TASK TO COMPLETE | Print them exactly: the lines from the beginning of the entries below through the line that contains "You are a GUI", and only those, with the pictures left out.

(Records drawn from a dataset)
--------------------------------

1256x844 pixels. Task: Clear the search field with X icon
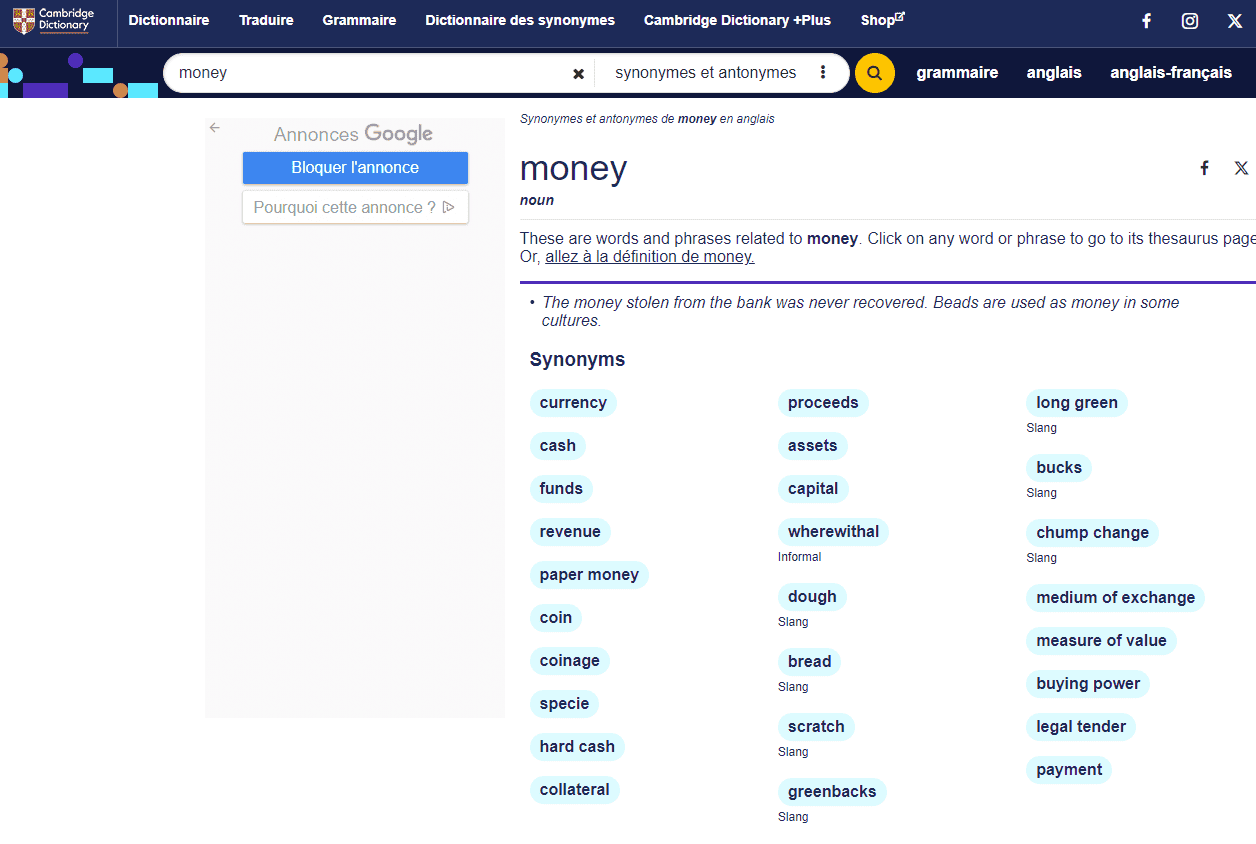pos(578,73)
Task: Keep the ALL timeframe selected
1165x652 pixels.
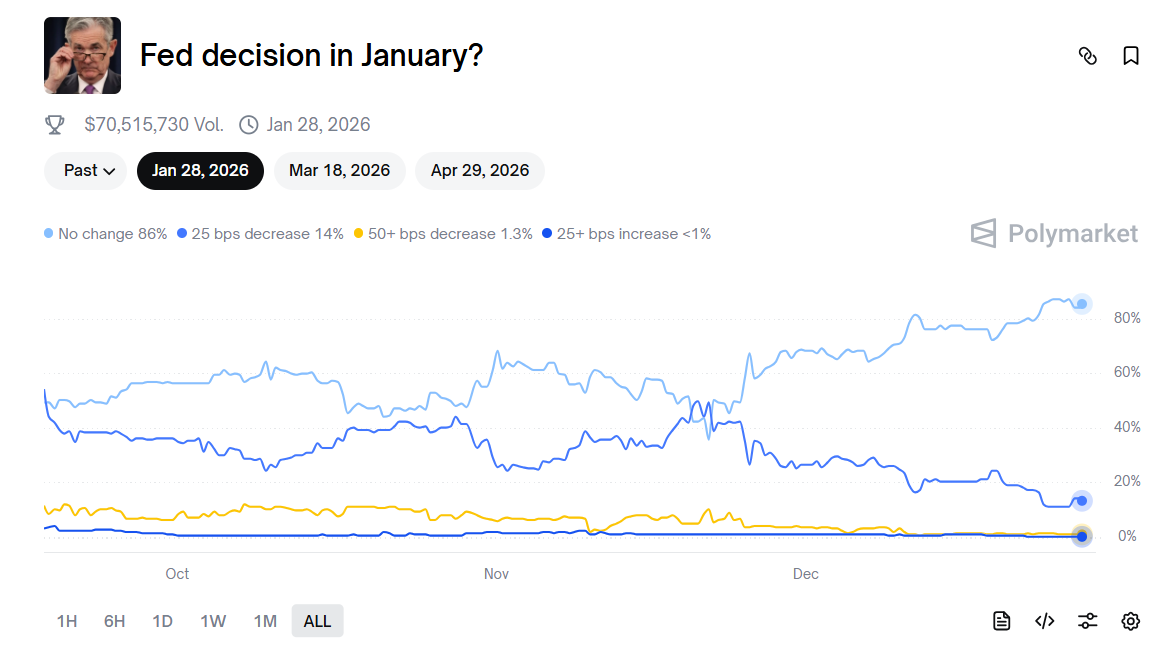Action: tap(317, 620)
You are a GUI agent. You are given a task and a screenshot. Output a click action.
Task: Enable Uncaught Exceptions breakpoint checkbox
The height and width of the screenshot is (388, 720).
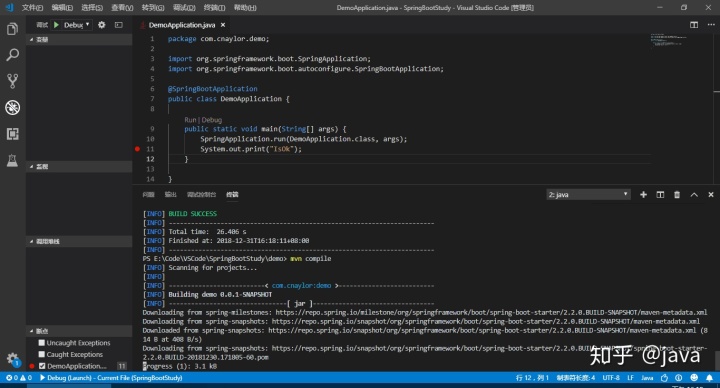pos(42,343)
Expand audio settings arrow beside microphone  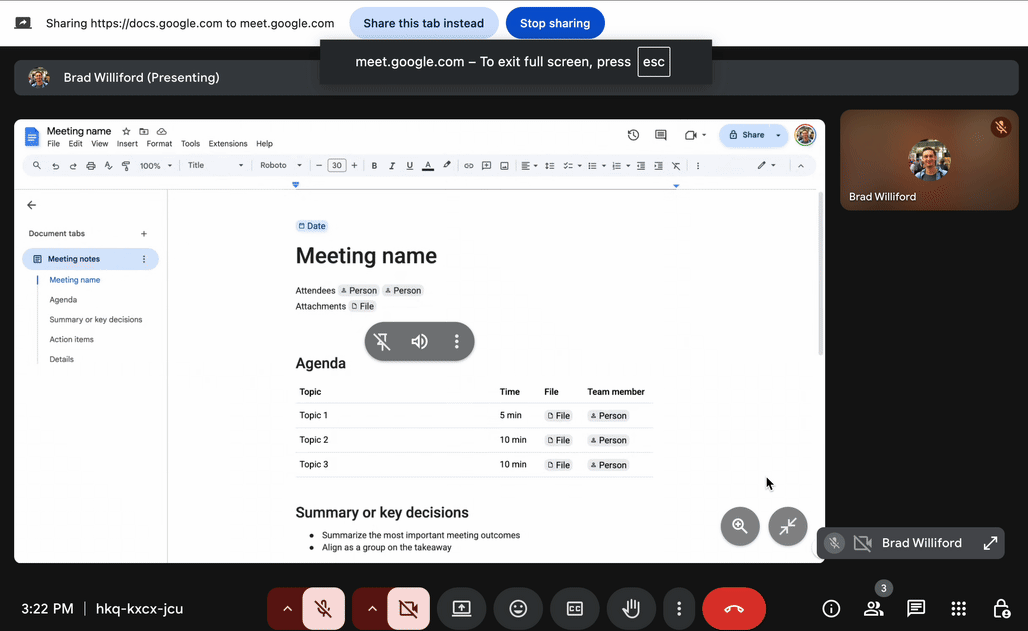[287, 608]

--------------------------------

OUTPUT |
1256x844 pixels. Task: Clear the search field with X icon
pos(578,73)
Task: Keep the ALL timeframe selected
1165x652 pixels.
Action: tap(317, 620)
You are a GUI agent. You are given a task and a screenshot. Output a click action.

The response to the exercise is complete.